Ga naar de inhoud

Trekt de VS zich terug uit Afghanistan? Niet echt.

De Amerikaanse invasie van Afghanistan in oktober 2001 was misdadig. Het was misdadig vanwege de immense kracht die werd gebruikt om de fysieke infrastructuur van Afghanistan te verwoesten en de sociale banden in het land te doen breken.

8 min leestijd

Door Noam Chomsky en Vijay Prashad (*) Dit artikel is geproduceerd door Globetrotter, vertaling globalinfo.nl foto NARA archives public domain)
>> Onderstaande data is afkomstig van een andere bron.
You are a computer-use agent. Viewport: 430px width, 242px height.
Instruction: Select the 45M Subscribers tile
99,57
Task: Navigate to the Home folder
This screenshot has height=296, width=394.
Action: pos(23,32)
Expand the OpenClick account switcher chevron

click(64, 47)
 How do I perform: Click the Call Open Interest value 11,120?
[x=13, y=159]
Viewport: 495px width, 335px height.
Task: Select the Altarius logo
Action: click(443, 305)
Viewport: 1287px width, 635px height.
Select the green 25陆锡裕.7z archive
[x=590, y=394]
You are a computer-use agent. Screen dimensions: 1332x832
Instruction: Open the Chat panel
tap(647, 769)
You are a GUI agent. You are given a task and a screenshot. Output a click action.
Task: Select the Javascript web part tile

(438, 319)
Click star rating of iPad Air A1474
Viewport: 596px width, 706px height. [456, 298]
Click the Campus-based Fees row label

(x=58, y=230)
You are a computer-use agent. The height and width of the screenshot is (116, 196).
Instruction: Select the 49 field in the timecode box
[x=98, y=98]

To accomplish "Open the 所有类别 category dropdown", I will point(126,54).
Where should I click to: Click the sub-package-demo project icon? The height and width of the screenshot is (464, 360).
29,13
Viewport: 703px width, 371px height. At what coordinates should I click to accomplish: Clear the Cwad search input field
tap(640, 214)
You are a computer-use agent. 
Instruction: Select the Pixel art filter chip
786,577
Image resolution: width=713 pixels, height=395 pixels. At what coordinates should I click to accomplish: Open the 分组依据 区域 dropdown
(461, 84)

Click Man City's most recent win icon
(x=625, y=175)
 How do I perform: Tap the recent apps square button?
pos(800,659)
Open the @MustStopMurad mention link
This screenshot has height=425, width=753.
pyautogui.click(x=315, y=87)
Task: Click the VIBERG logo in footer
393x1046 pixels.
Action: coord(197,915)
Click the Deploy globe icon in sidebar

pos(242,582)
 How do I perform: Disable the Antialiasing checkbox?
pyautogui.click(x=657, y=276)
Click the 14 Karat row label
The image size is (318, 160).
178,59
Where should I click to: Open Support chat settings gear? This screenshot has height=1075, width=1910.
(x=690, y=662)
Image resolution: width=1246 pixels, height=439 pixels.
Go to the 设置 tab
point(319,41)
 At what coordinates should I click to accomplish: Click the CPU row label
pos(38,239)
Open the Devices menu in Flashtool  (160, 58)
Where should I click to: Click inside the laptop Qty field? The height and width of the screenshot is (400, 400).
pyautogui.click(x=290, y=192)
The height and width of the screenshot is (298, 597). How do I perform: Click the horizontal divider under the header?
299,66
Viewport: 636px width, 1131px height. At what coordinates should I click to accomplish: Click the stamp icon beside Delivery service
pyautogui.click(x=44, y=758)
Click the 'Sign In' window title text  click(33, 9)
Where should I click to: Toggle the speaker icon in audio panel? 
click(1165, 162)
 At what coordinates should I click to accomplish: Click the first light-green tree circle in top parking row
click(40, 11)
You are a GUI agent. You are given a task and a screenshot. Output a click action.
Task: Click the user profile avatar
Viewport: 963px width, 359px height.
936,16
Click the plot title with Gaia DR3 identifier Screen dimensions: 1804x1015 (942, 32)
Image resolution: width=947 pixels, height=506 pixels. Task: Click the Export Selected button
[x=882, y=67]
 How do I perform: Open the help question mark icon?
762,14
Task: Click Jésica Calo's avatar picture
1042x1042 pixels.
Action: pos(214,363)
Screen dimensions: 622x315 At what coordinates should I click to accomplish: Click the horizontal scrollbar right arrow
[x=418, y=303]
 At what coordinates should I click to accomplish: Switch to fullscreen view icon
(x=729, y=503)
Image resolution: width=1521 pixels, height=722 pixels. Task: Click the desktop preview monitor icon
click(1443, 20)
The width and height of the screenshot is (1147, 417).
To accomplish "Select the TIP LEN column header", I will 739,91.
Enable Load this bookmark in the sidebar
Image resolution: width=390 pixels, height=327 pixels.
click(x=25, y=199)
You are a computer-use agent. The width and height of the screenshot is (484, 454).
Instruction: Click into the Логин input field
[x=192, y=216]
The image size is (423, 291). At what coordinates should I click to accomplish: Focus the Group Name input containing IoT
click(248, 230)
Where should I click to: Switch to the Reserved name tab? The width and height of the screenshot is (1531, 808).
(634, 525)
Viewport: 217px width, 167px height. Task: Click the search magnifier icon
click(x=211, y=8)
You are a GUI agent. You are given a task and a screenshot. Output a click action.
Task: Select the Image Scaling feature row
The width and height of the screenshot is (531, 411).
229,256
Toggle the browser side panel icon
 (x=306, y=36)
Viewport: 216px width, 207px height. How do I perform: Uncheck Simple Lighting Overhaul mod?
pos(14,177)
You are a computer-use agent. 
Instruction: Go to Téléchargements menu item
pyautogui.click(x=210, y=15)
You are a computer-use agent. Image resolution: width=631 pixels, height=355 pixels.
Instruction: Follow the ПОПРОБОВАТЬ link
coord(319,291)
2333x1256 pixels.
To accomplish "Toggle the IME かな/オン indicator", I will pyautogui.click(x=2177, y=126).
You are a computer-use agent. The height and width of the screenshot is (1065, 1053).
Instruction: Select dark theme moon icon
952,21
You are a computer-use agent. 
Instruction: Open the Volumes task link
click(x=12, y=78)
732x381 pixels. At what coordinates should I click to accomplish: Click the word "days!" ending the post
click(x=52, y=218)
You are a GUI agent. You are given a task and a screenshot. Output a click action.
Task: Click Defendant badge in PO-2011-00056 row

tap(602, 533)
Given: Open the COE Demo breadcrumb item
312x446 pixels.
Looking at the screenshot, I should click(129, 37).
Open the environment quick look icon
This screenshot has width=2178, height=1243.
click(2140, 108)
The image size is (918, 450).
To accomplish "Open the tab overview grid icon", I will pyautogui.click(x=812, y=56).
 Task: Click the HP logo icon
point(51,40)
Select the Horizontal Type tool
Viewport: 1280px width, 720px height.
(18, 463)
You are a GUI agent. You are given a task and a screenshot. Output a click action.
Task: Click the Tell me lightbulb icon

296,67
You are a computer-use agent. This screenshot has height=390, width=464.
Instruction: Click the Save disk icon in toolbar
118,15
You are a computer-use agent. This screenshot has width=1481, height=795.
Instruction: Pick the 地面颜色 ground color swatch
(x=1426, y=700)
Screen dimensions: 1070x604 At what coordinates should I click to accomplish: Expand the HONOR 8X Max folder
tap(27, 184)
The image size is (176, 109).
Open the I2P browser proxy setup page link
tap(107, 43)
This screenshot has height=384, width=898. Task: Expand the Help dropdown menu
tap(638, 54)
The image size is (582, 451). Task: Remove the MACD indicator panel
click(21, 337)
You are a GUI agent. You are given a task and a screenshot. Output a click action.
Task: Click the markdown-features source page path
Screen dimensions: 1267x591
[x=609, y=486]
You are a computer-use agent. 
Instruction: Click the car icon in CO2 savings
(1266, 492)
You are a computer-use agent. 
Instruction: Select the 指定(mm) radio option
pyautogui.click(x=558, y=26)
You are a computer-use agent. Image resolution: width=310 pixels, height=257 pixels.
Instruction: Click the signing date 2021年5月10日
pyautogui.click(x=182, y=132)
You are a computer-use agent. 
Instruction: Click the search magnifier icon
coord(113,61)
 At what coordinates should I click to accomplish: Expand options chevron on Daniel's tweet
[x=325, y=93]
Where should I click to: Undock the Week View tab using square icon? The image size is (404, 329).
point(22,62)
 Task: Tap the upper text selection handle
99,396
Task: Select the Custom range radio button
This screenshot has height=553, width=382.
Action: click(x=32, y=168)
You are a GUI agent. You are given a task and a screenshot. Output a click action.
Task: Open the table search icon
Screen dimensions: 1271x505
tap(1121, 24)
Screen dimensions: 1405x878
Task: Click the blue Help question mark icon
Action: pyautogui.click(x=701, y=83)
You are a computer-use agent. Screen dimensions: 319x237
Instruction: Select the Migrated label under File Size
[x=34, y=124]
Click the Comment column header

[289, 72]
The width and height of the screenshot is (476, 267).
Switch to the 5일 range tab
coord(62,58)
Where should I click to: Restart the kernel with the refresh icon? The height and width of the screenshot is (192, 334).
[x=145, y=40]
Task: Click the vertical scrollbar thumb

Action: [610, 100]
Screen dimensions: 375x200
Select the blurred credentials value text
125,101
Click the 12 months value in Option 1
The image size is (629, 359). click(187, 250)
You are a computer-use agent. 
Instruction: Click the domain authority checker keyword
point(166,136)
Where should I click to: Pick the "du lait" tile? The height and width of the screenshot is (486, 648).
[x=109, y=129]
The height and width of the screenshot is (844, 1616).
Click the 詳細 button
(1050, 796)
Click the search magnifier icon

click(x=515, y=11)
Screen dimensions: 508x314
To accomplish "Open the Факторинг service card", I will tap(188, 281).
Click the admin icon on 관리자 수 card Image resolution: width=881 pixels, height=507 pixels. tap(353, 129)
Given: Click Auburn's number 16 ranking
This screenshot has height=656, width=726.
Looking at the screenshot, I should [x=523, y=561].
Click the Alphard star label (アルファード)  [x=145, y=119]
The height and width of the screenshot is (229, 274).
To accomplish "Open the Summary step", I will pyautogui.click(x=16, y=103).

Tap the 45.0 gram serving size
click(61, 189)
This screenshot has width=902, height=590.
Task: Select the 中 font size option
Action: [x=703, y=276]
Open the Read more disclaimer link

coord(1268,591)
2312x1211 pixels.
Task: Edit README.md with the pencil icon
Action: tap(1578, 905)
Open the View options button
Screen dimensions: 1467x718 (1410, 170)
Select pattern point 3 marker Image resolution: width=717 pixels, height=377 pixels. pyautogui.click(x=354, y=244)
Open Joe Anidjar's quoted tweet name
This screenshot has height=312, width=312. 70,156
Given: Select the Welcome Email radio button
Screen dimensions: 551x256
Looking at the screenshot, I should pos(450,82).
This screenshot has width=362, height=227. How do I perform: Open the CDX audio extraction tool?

Op 11 oktober 2001 interviewde journalist Anatol Lieven de Afghaanse leider Abdul Haq in Peshawar, Pakistan. Haq, die een deel van het verzet tegen de Taliban leidde, maakte zich op om onder dekking van de Amerikaanse luchtbombardementen terug te keren naar Afghanistan. Hij was echter niet blij met de manier waarop de Verenigde Staten hadden besloten de oorlog voort te zetten. “Militair optreden op zich maakt in de huidige omstandigheden de zaken alleen maar moeilijker – vooral als deze oorlog nog lang duurt en er veel burgerslachtoffers vallen,” zei Abdul Haq tegen Lieven. De oorlog zou 20 jaar duren, en in die periode zouden minstens 71.344 burgers het leven verliezen.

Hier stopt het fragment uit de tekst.